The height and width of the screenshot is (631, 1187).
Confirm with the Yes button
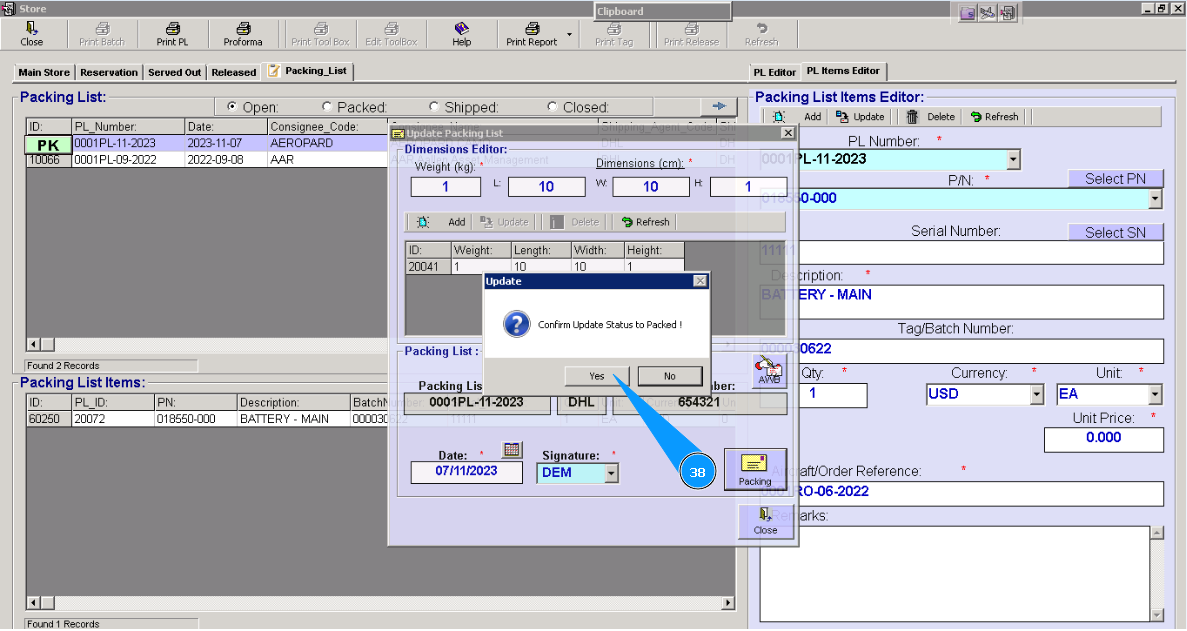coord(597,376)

--

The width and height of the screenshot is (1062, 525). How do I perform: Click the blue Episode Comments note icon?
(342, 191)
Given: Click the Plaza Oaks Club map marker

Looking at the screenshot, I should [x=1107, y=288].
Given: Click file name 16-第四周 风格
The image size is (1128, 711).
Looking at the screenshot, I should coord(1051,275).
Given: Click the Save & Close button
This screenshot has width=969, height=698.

→ **Aim of the task**: Going down the listing above, begin printing at the line with "The image size is (1128, 711)." and finish with the line with "This screenshot has width=969, height=698.", exactly as they appear.

→ **Written solution**:
The image size is (1128, 711).
Looking at the screenshot, I should coord(1051,275).
Given: Click the Save & Close button
This screenshot has width=969, height=698.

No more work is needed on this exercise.